How to show that a monad is a functor and an applicative functor?

Question

Monads are known to be theoretically a subset of functors and specifically applicative functors, even though it's not indicated in Haskell's type system.

Knowing that, given a monad and basing on return and bind , how to:

• derive fmap ,
• derive <*> ?

Answer 1

Well, fmap is just (a -> b) -> fa -> fb , ie we want to transform the monadic action's result with a pure function. That's easy to write with do notation:

fmap f m = do
  a <- m
  return (f a)

or, written "raw":

fmap f m = m >>= \a -> return (f a)

This is available as Control.Monad.liftM .

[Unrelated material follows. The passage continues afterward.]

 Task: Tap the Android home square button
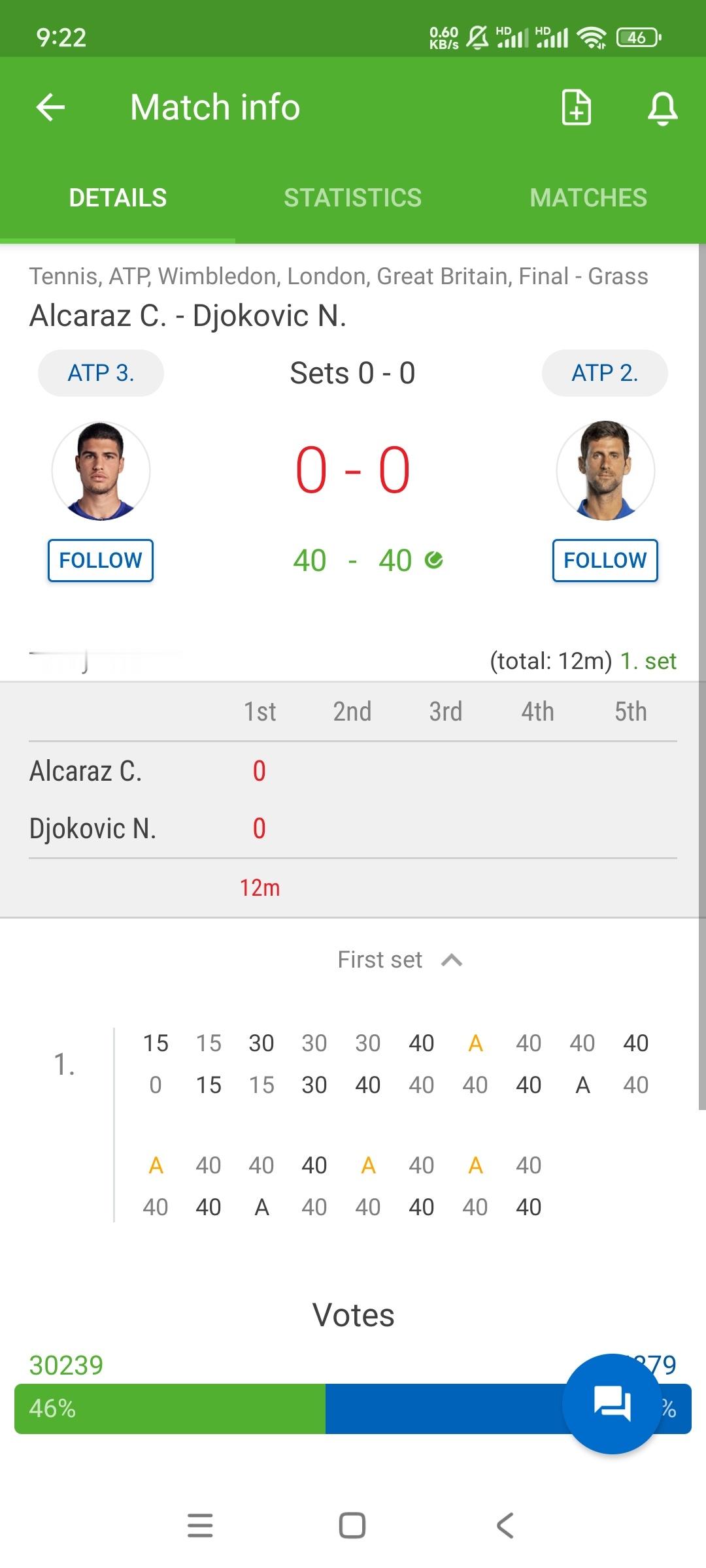pos(352,1526)
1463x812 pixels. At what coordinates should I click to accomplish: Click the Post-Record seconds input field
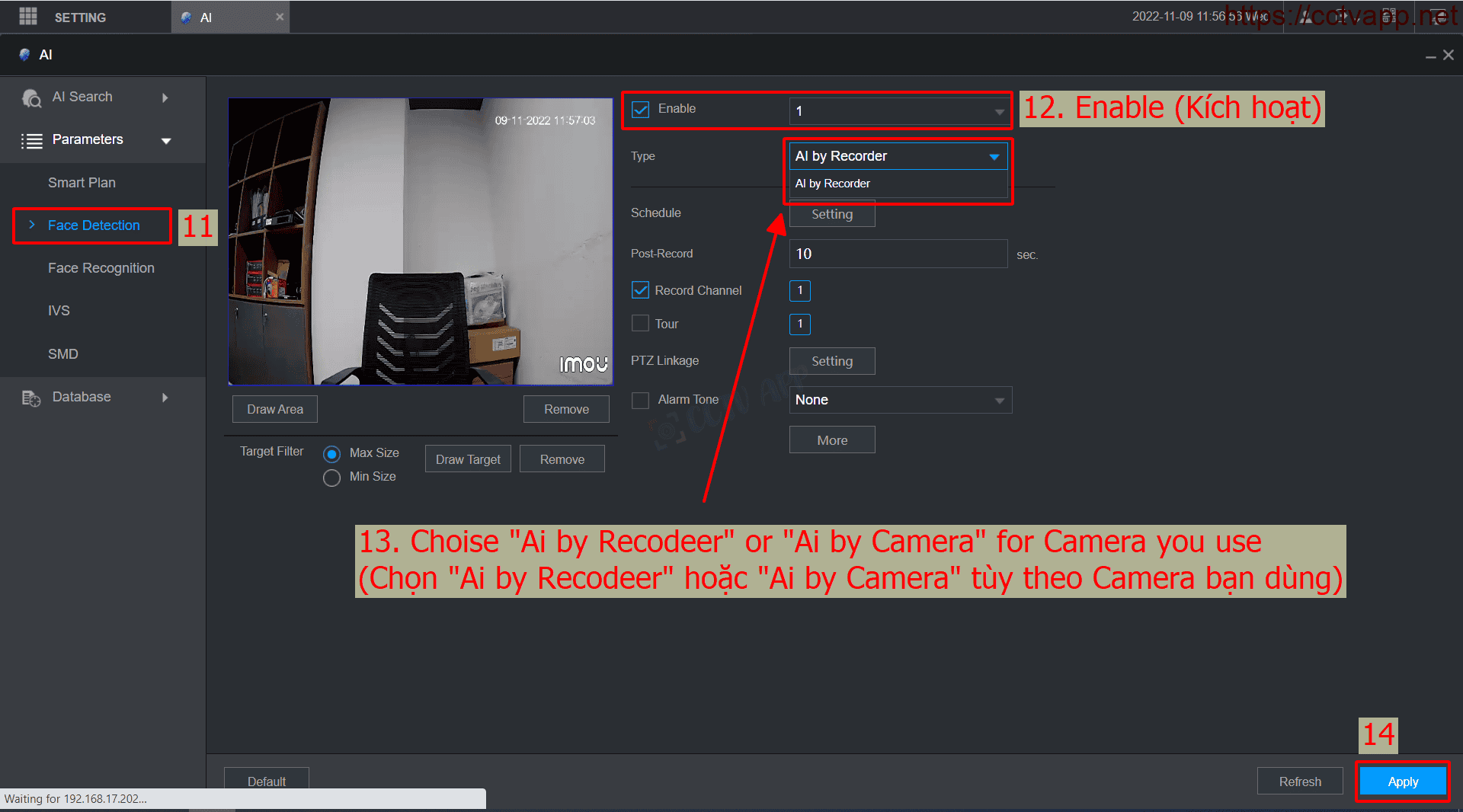pyautogui.click(x=898, y=254)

pure :: a -> fa is of course return . (<*>) :: f (a -> b) -> fa -> fb is a little trickier. We have an action returning a function, and an action returning its argument, and we want an action returning its result. In do notation again:

mf <*> mx = do
  f <- mf
  x <- mx
  return (f x)

Or, desugared:

mf <*> mx =
  mf >>= \f ->
  mx >>= \x ->
  return (f x)

Tada! This is available as Control.Monad.ap , so we can give a complete instance of Functor and Applicative for any monad M as follows:

instance Functor M where
  fmap = liftM

instance Applicative M where
  pure = return
  (<*>) = ap

Ideally, we'd be able to specify these implementations directly in Monad , to relieve the burden of defining separate instances for every monad, such as with this proposal . If that happens, there'll be no real obstacle to making Applicative a superclass of Monad , as it'll ensure it doesn't break any existing code. On the other hand, this means that the boilerplate involved in defining Functor and Applicative instances for a given Monad is minimal, so it's easy to be a "good citizen" (and such instances should be defined for any monad).

Answer 2

fmap = liftM and (<*>) = ap . Here are links to the source code for liftM and ap . I presume you know how to desugar do notation.